BTW, I am not a domain name speculator (or squatter, or whatever you want to call it). I just find the arguments against the practice specious, disingenuous, and trivial.
Real Estate - you can buy it, improve it, sell it on to someone who is unable to improve it themselves
Or, you can hold on to it, prevent it from being used by anyone else in the hopes that its value will appreciate or that you will gain some indirect benefits.
Stocks - you buy it and a company gets an investment to spend and improve their business
A publicly-owned corporation does not benefit directly from the machinations of the stock market. When you buy a stock (except in the case of an IPO or reissue), you do not enrich the company.
Gold - meh, we don't need it, everything is based on 1s and 0s. No-one misses it if you 'buy' some and it remains sitting in some bank vault somewhere
You don't need it, maybe. But millions are made on precious metal speculation, so someone is benefiting..
Coins/stamps - Millions of almost identical ones. To most people they don't have much value or use.
Just as a personal domain name doesn't have much use for most people (other than perhaps the domain owner)?
Art - it was designed to be collected and displayed
Really? Care to provide a resource for this?
Domains - squatters (which is what they are) don't improve it after they buy it. In real estate terms they leave it to rot with minimal attention and invest nothing in it
It doesn't appear your arguments support your conclusion. Please try again, and this time let's not engage in slashthink.

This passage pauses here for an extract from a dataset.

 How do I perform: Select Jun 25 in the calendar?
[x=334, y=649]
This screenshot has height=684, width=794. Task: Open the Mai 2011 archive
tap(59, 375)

Those of you who will mod me down for this know, deep in your hearts, that I'm right, but just can't get over the fact that someone else thought of the idea before you did.
Point is proven.
Domain name farming should be killed.
While you're at it, you should try to save some time and just do away with all types of speculation (real estate, stocks, arbitrage, gold, coins, stamps, art, etc.). Or maybe there's some significant difference between domain name speculation and other types of speculation (all of which are quite legal, BTW)?